Categories: Drug Discovery Embedded Genomics Human Genetics Immunogenomics

[I am an employee of Bristol-Myers Squibb. The views expressed here are my own.]

One of my predictions for the next decade – the “clear view” decade – is that we will have the ability to click on any gene in the human genome to generate function-phenotype maps. These maps should enable drug discovery by informing on mechanism, magnitude and markers of target perturbation. In particular, I have championed an “allelic series” model, whereby genes with a series of alleles are used to derived genetic dose-response curves (see here, here).

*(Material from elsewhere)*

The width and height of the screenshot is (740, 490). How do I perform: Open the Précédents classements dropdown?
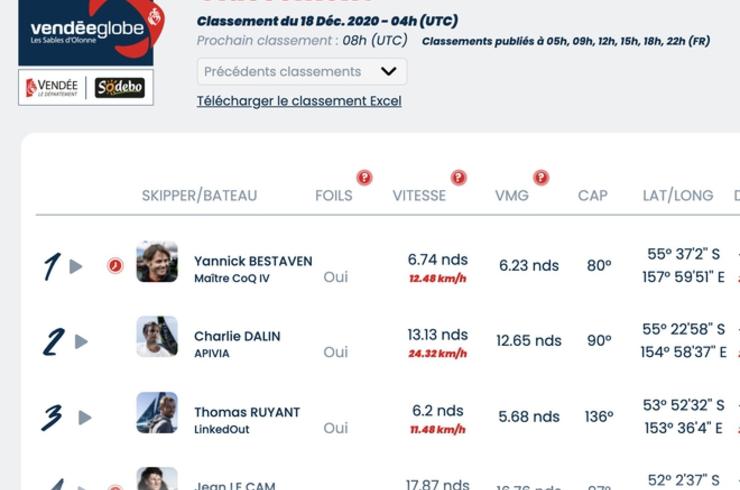point(302,72)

During a recent presentation to my former colleagues at the Division of Genetics at Brigham & Women’s Hospital (BHW, slides here), I discussed important assumptions underlying this model:

  1. Large-scale sequence data will identify a range of protein-coding variants associated with traits of medical interest that are suitable surrogates for drug discovery (allelic series architecture assumption).
  2. It will be possible to use high-throughput functional assays to interrogate the impact of trait-associated variants on cell physiology for the majority of genes in the genome (functional readout assumption).
  3. Large-scale biobanks will emerge to enable testing of these same trait-associated variants for pleiotropic effects across a wide-variety of clinical phenotypes in the real world (PheWAS assumption).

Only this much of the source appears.